Calhoun told employees that Boeing has “suspended engineering support, flight training and customer operations, as well as parts delivery and maintenance support services for Russian customers … (and) halted the importation of titanium from Russia.”
“While these actions had an impact on our business, they are the right thing to do,” Calhoun wrote.
Hit to production in Everett
The major hit to Boeing’s commercial airplane operations in Washington came with the delay on the 777X. Delivery of the first jet is now scheduled for at least five years later than Boeing had planned when the jet program was launched in 2013.
Calhoun told employees this was “based on an updated assessment of the time required” to achieve Federal Aviation Administration certification.
In the last quarter of 2020, Boeing took a massive $6.5 billion charge for a previous delay of the 777X, with entry into service then pushed out to 2023.
Then last May, the FAA warned Boeing that it wasn’t even close to meeting the safety agency’s regulatory requirements. An FAA letter informed Boeing that a realistic timeline for the agency to certify the 777X to fly passengers was late in 2023, which would have implied first delivery early in 2024.

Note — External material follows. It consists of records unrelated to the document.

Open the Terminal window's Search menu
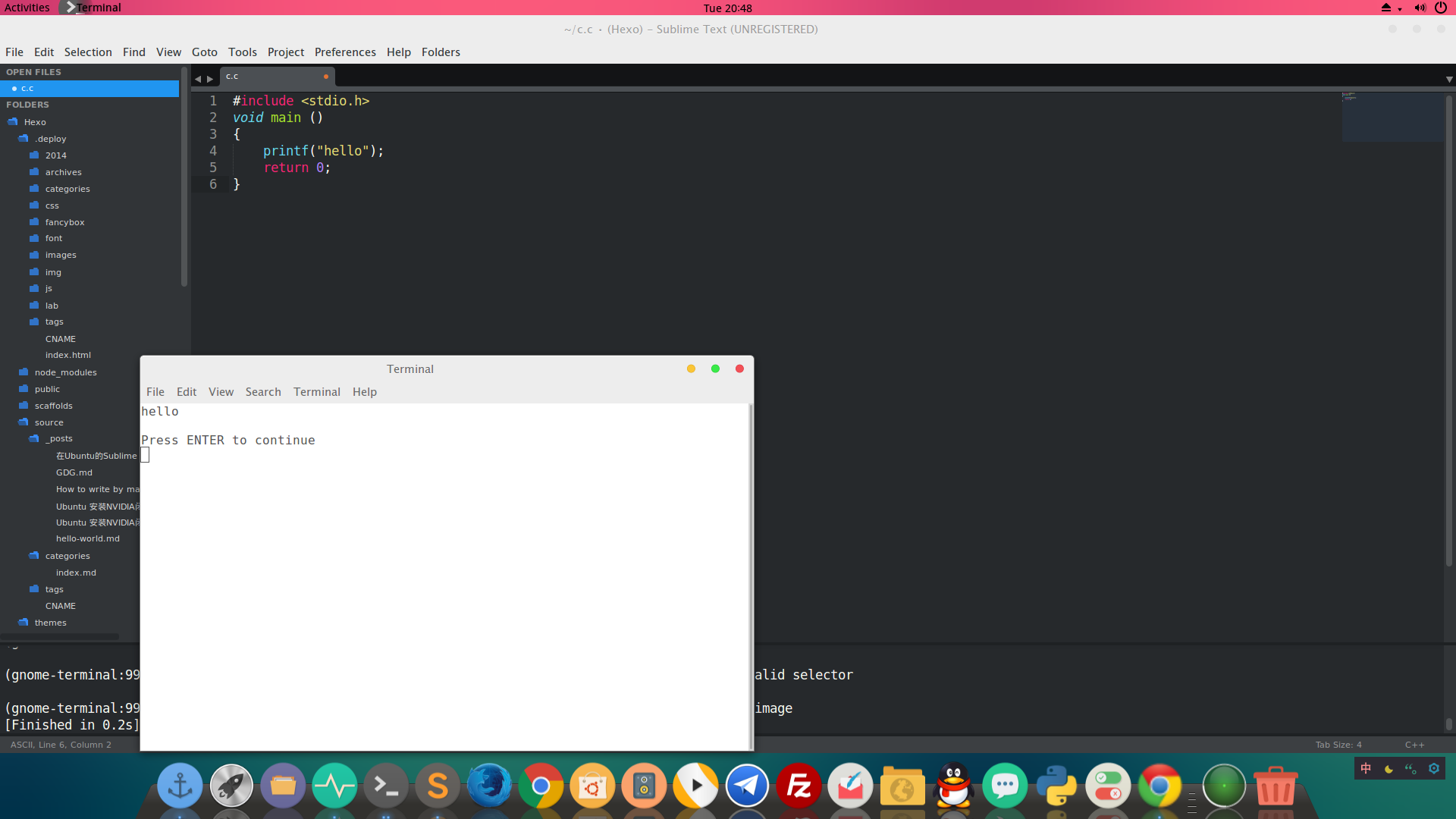The image size is (1456, 819). point(262,392)
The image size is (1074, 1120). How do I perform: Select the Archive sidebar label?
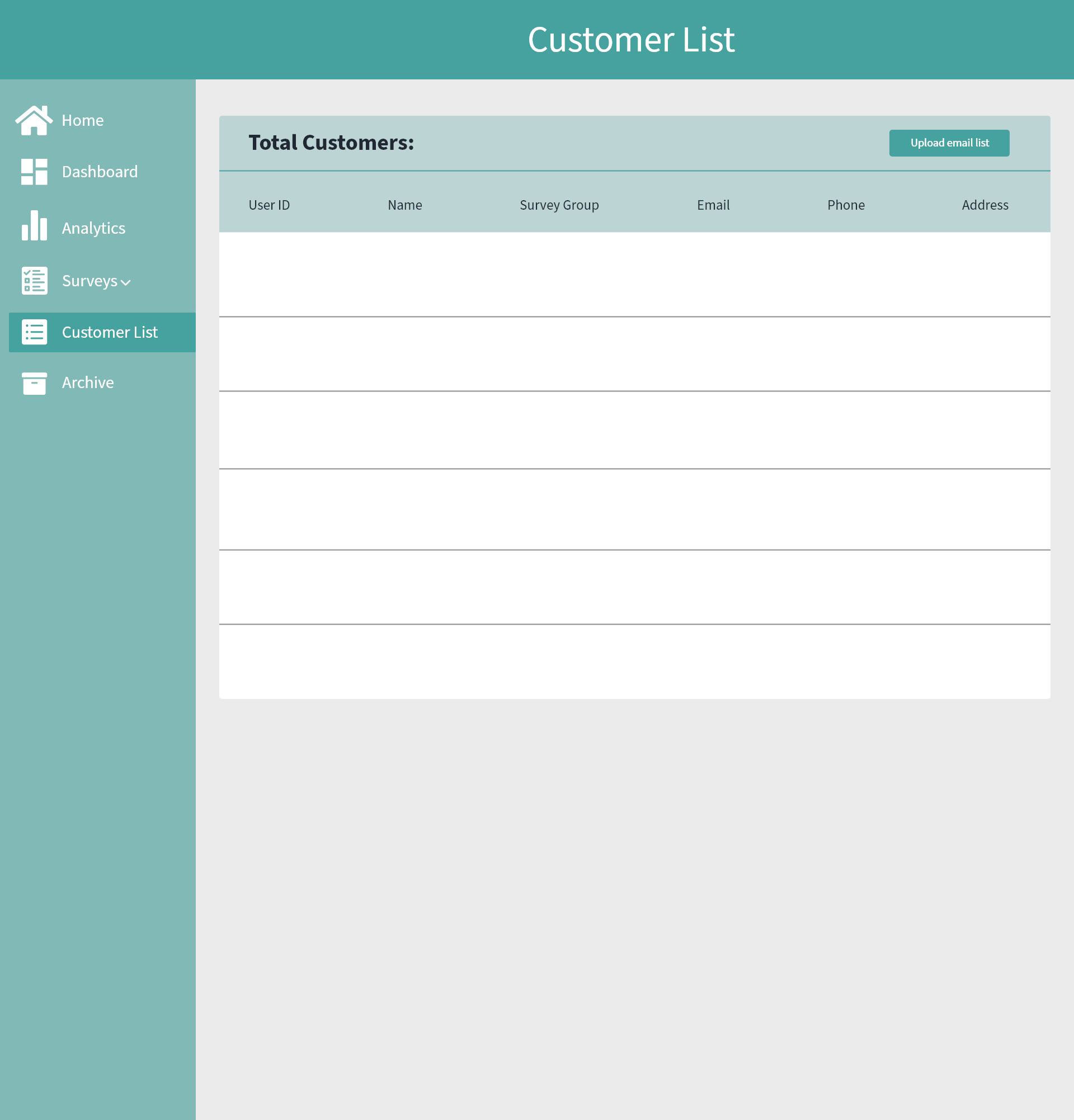pyautogui.click(x=87, y=383)
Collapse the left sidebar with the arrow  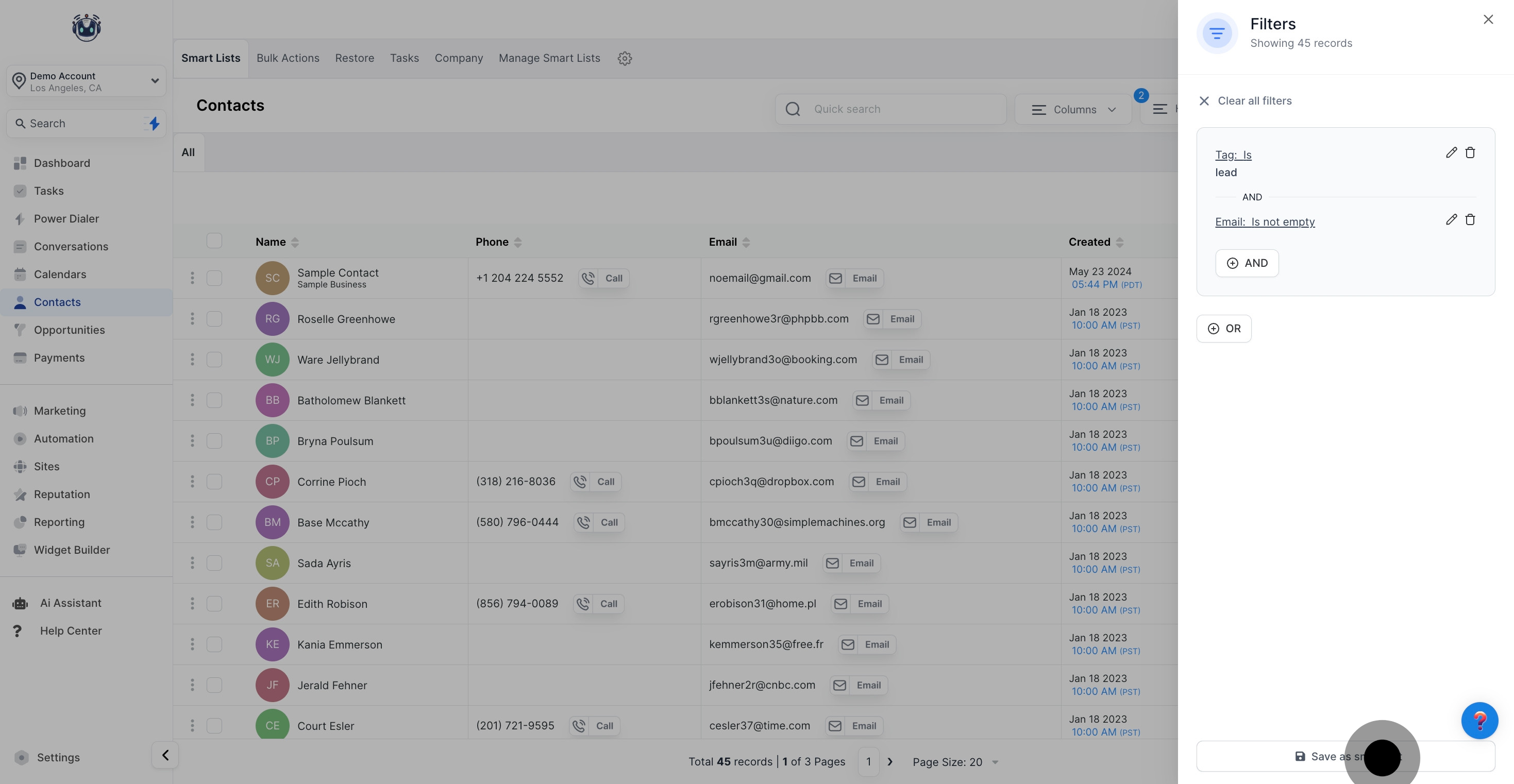[165, 755]
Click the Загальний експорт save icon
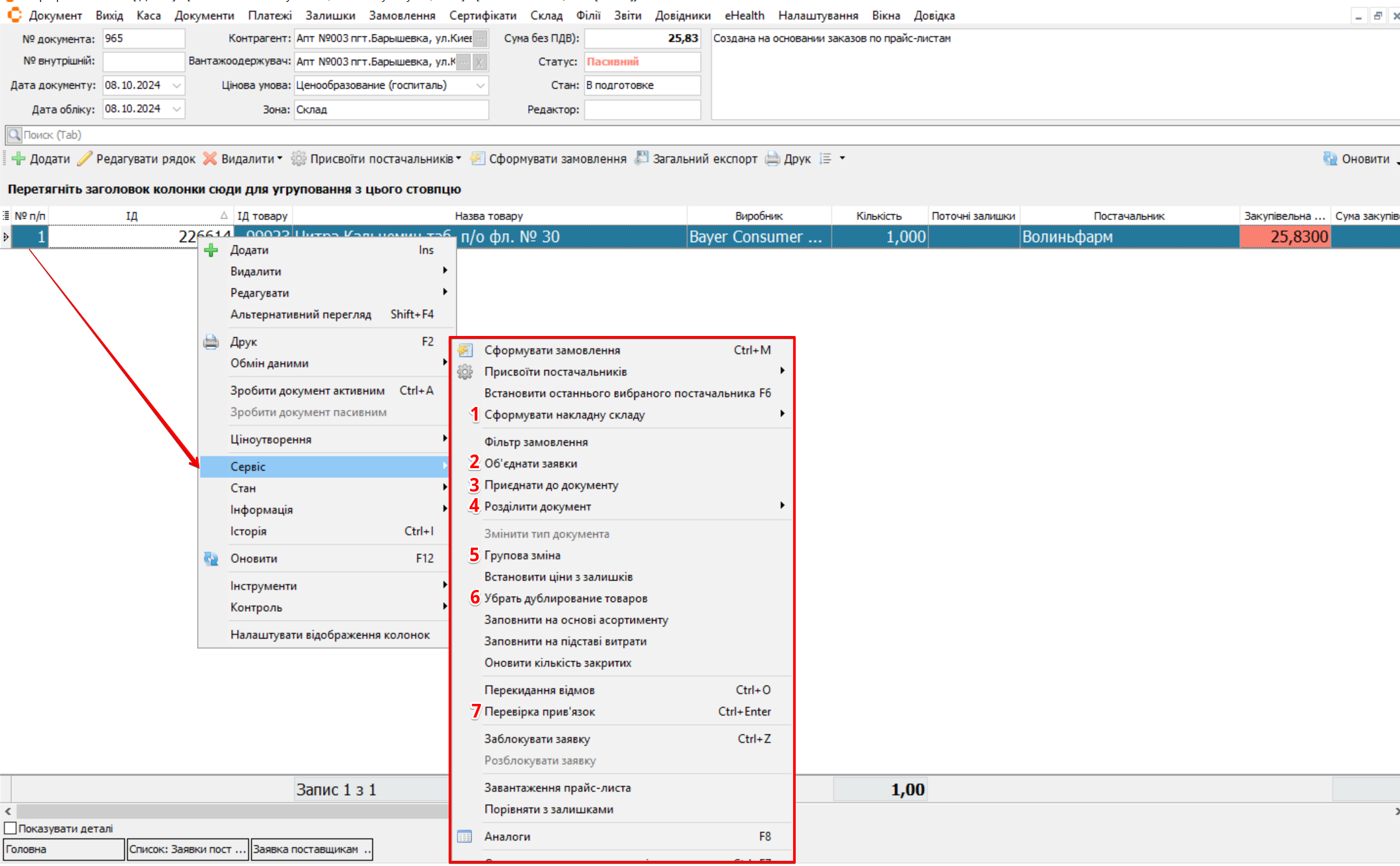The image size is (1400, 866). click(642, 158)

In announcing the new delay, Boeing did not say when in 2025 it hopes to deliver the first airplane.
Tim Clark, president of 777X launch airline Emirates, in an interview Tuesday said he met in Dubai Monday with Boeing executives who indicated it could be early that year.
Clark, whose original contract stipulated first delivery in April 2020, is skeptical after multiple Boeing schedule shifts and has told his staff to plan for the first 777X around July 2025.
With 777X production paused, Boeing will build only the 777F cargo jet through the end of next year. That will cut the overall 777 production rate below the current two jets per month.
In late January, Boeing Chief Financial Officer Brian West said that because of high demand for cargo jets, Boeing planned to increase 777 production this year to three airplanes per month.
But Boeing now says production of the freighter version won’t be boosted until late next year.
The market for such big international long-haul jets is expected to recover very slowly from the staggering blow delivered by the pandemic. However, Clark said, Emirates needs “a bow wave” of new planes mid-decade and is “hamstrung” by Boeing’s delays.
By pausing the 777X, Boeing can triage its engineering and certification resources to focus on two more pressing issues: the 787 Dreamliner, built in South Carolina, and the 737 Max, which is built in Renton.
Boeing is seeking FAA approval for fixes to manufacturing defects on the 787 that have largely halted deliveries of that jet for 18 months.
And it’s trying to meet a year-end deadline to certify the final version of the 737 Max — the Max 10 — to avoid having to upgrade that airplane’s crew alerting systems.
On the 787, Calhoun in January indicated that a mid-April resumption of 787 deliveries was a reasonable expectation. Having already blown past that target, on Wednesday he at least offered hope that deliveries will begin again in the second half of the year.
“We have submitted the certification plan to the FAA,” Calhoun told employees, implying that Boeing believes it has a fix for the manufacturing issues and awaits only FAA concurrence.
Calhoun added that Boeing has completed the required work on the first few 787s and that company pilots are conducting check flights on those.
On the 737 Max, Calhoun’s message gave no indication that the Max 10 can be certified by year end. However, he did tout considerable progress getting the earlier versions of the Max into service.
“The 737 Max is now approved to fly in nearly every country, and since late 2020, the fleet has safely flown more than one million flight hours,” Calhoun told employees. “We also steadily increased production and are on track to reach a rate of 31 per month in the second quarter.”